He may best be known for the fabulist Berlinale-winner Tabu and the sprawling, three-part Arabian Nights, but Miguel Gomes’s short films are as inventive and enchantingly unusual as anything he created in his features. Film at Lincoln Center is pleased to present a selection of early shorts by the Portuguese director: at once politically incisive and hypnotically fabulist, absurdist and poignant, the four films in this program are a perfect summation of Gomes’s restless style and ongoing interests. A Kinoscope release.

Christmas Inventory / Inventário De Natal
Portugal, 2000, 21m
Portuguese with English subtitles
Centering on the duration of a family’s Christmas Day gathering in 1985, the director’s second short film interweaves autobiographical fiction, crudely anthropomorphized toys, political broadcasts, and the film crew themselves, who subtly break into the film. Gomes lends a playful yet mysterious atmosphere to a domestic scene that unfolds with empathy and satirical precision.

31
Portugal, 2001, 26m
Portuguese with English subtitles
After getting mugged on a tennis court, two rich kids meander around nature and disturb some beetles, a snake, and a monkey along the way. Gomes connects The Wizard of Oz with the timeworn effects of the Carnation Revolution in this low-key curio set in a Portugal decades removed from revolution.

Kalkitos
Portugal, 2002, 19m
Silent with English intertitles
Referring to a decal brand from the late ‘70s, this absurdist send-up of Portugal’s past and present plays with early cinema tropes to depict the evolving politics of ten-year olds with the bodies of adults. Looping and re-mixing a 1973 pop ballad for sound effects, Kalkitos is a funny yet sometimes somber comment on a so-called new society.

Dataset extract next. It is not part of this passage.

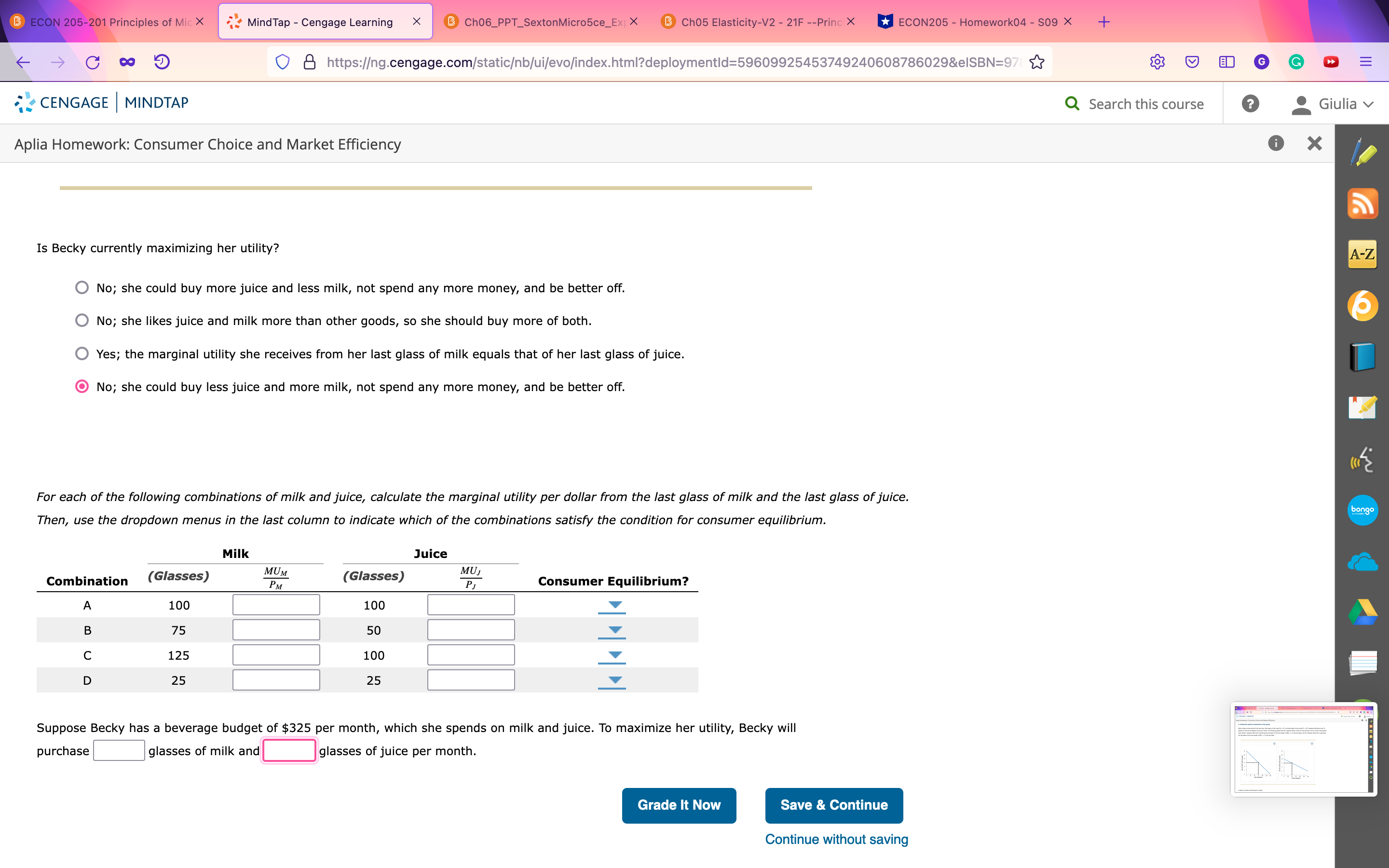Image resolution: width=1389 pixels, height=868 pixels.
Task: Open the blue eBook icon in sidebar
Action: point(1362,356)
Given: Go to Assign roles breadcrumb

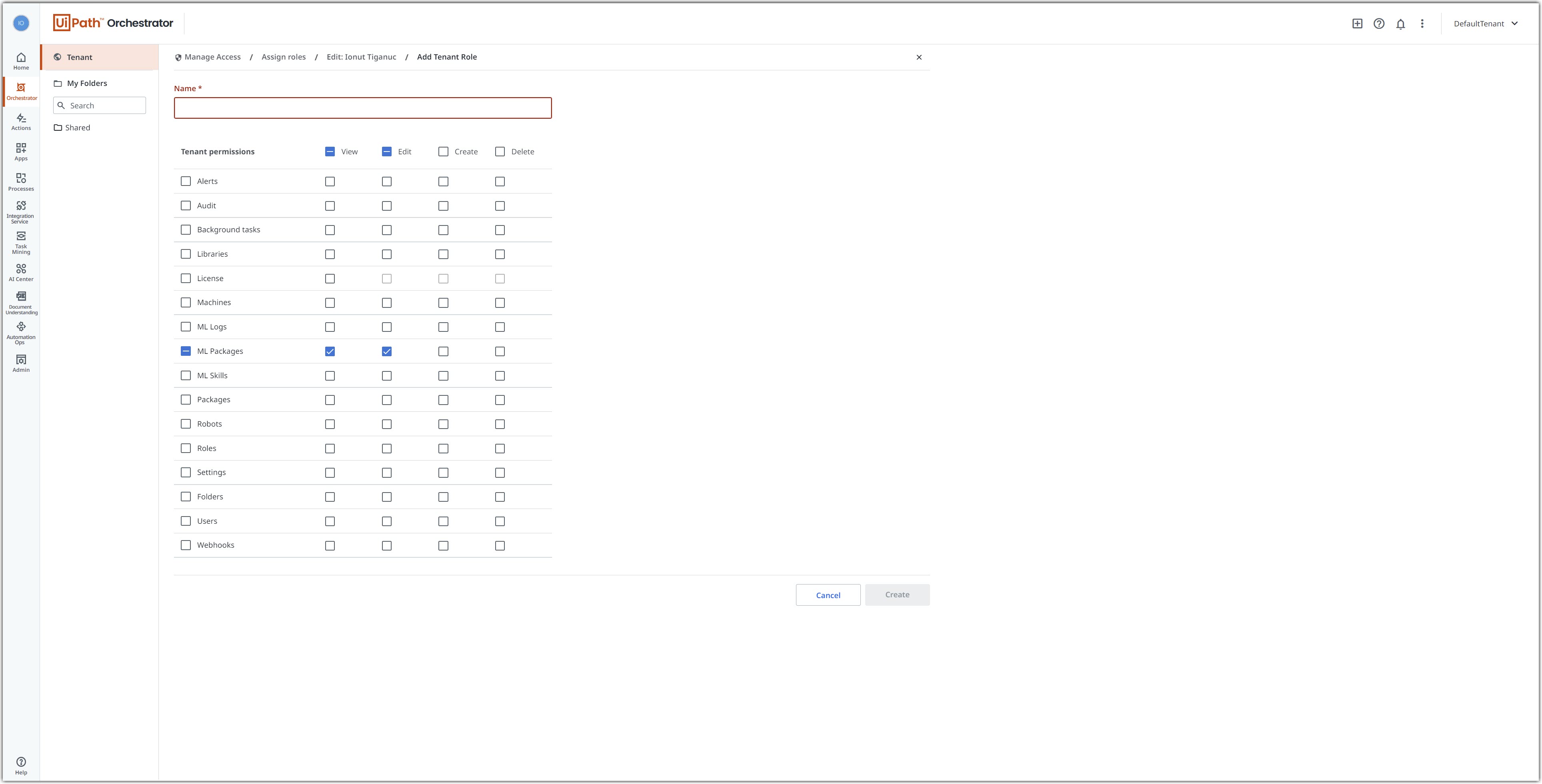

Canticle Of All Creatures / Cântico Das Criaturas
Portugal, 2006, 20m
Portuguese with English subtitles
Gomes’s tripartite portrait of Francis of Assisi is a formally restless, revisionist take on the patron saint of nature. A sumptuous artificiality marks the film’s progression, from self-aware documentary to stage play and finally to lyrical fantasy, in which a group of animals discuss their place in the food chain.